=== About this exercise ===
Nothing belongs in the answer except the lines of the material that include "image".

=== Given data ===
= = = = = = =
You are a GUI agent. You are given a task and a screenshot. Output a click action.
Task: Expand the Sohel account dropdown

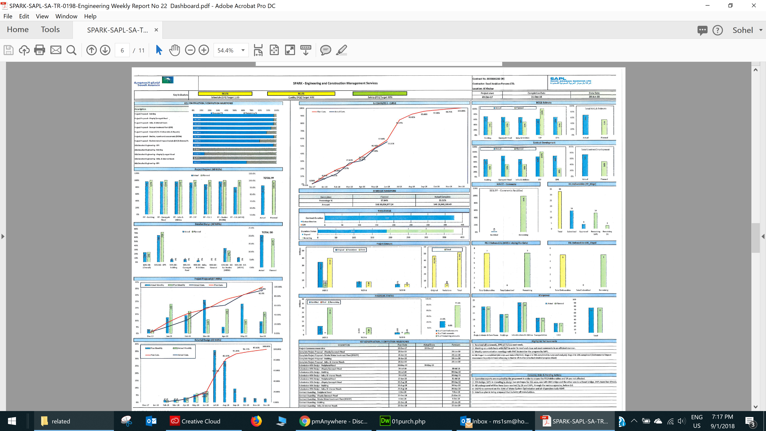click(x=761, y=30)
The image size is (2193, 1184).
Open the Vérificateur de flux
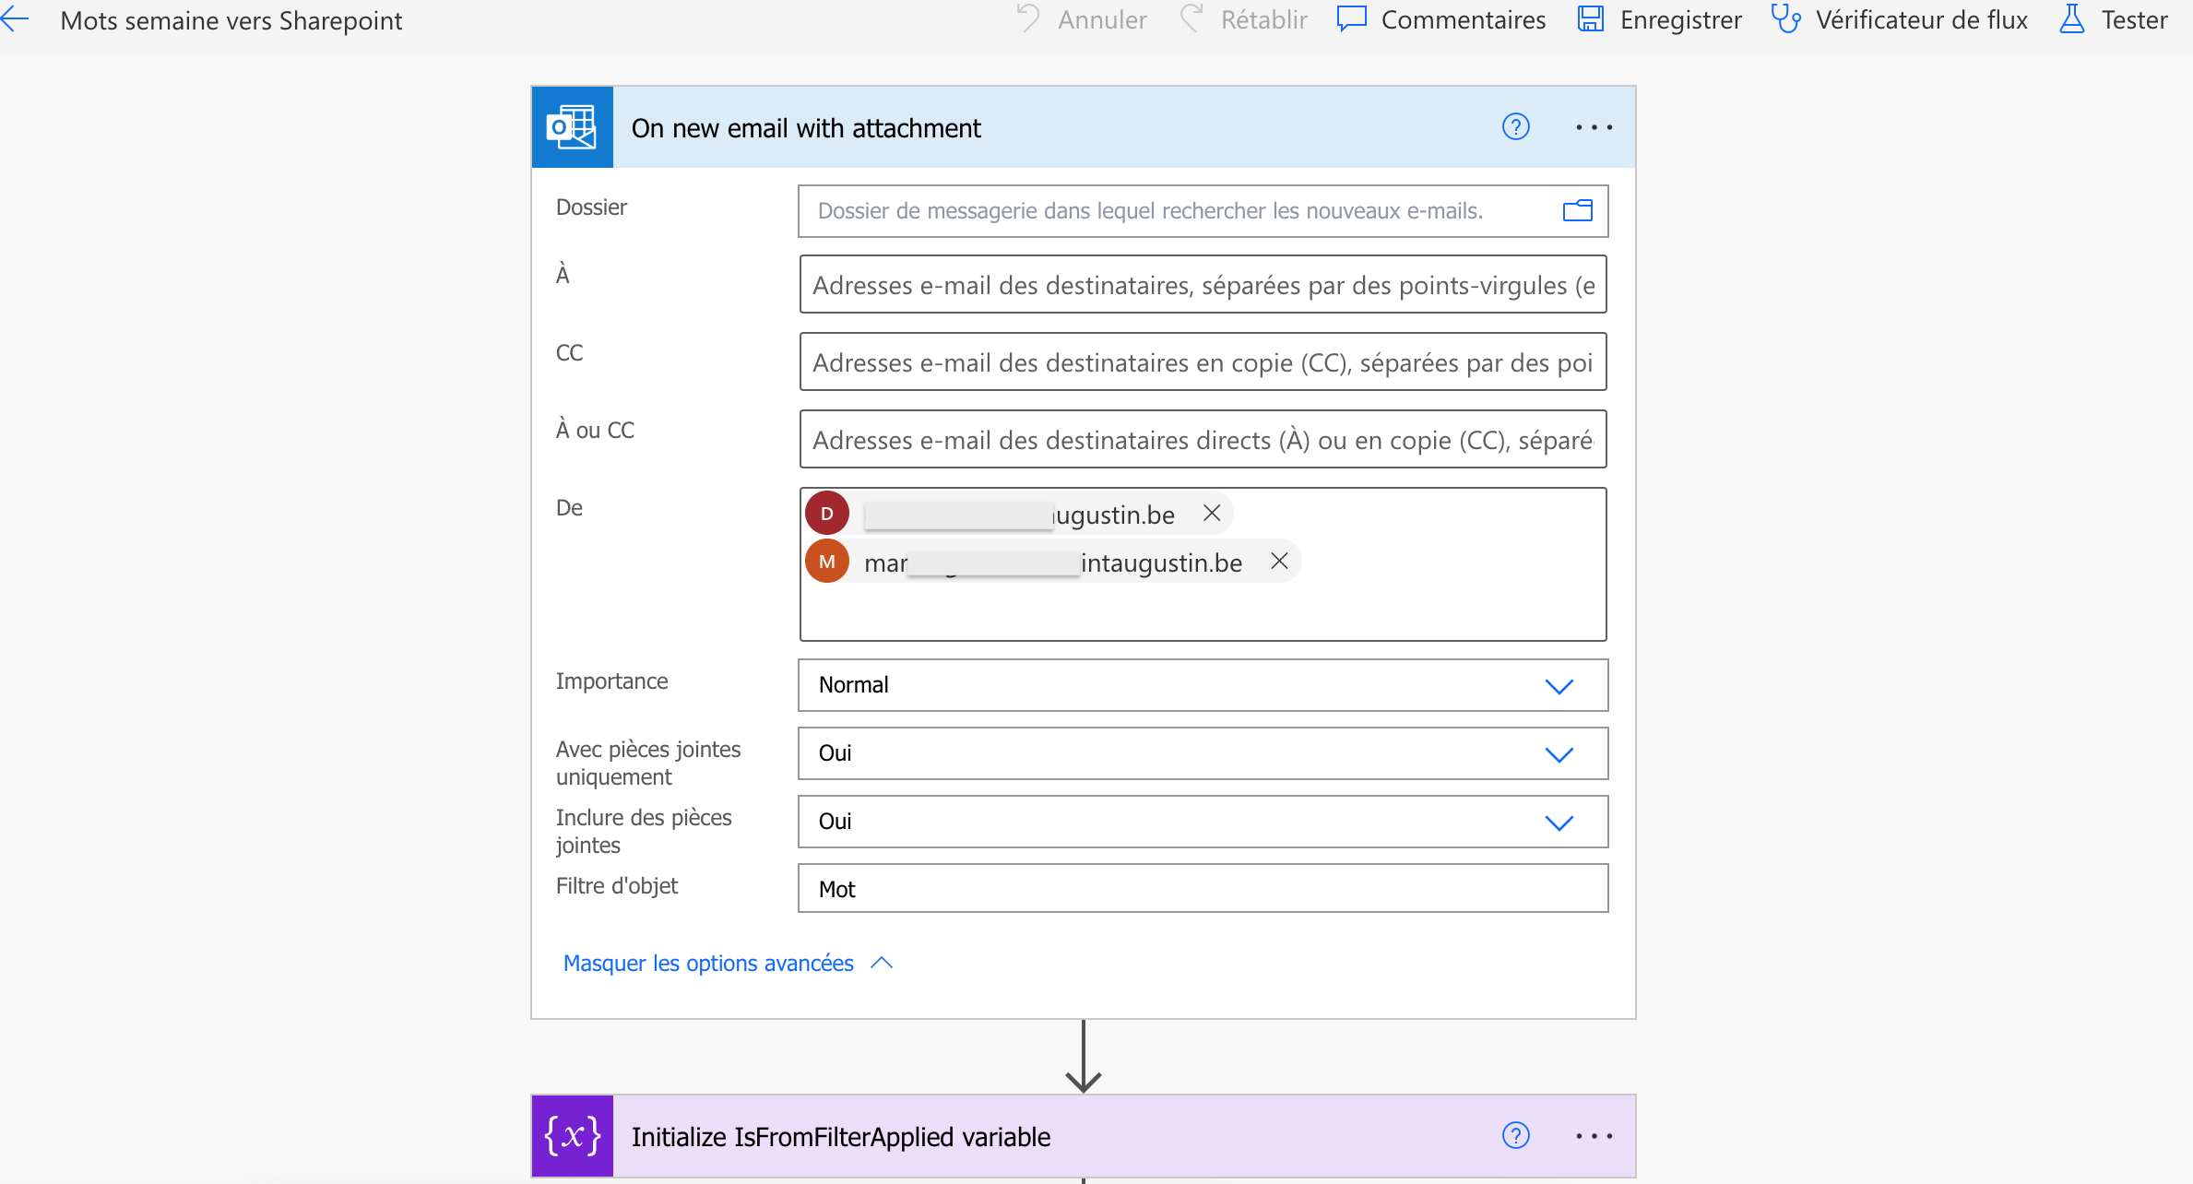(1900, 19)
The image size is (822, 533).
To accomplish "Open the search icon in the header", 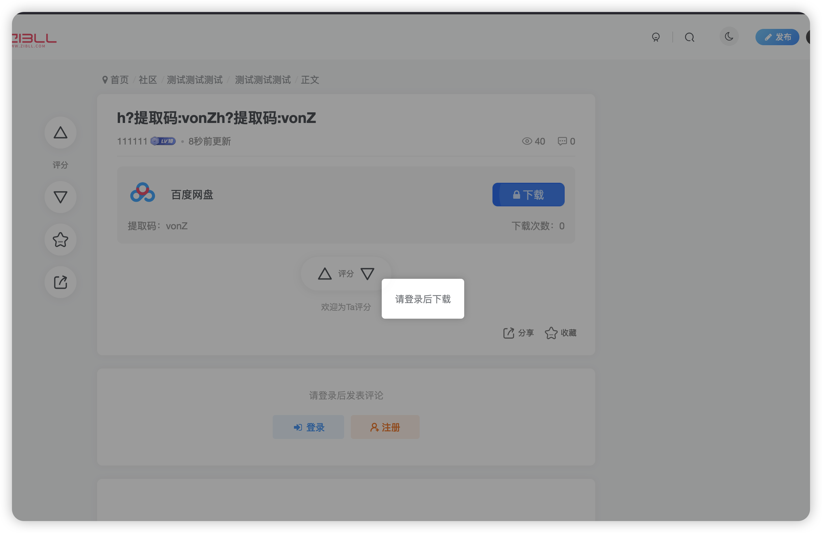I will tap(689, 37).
= = = = = = =
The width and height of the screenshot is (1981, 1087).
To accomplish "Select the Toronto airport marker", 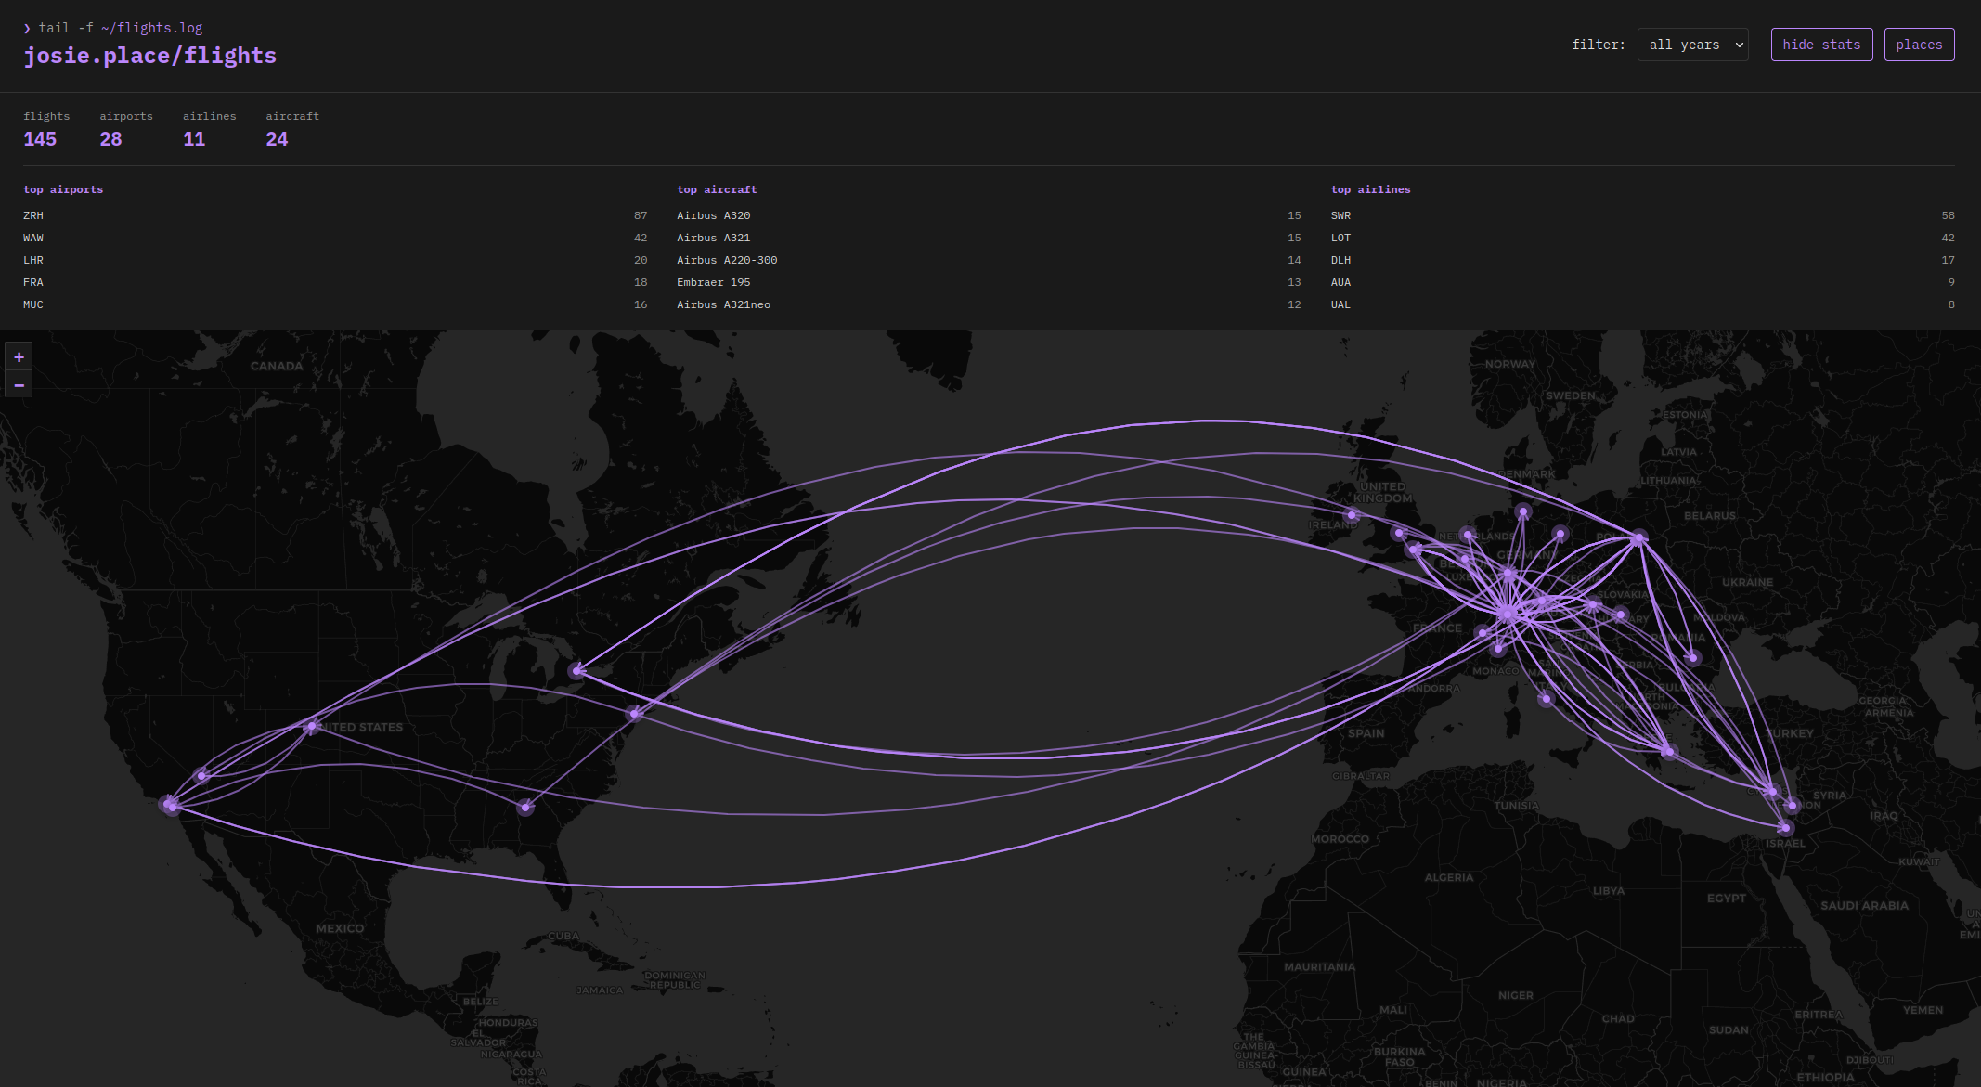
= = = = = = =
=== Task output ===
The image size is (2193, 1184).
The image size is (822, 533).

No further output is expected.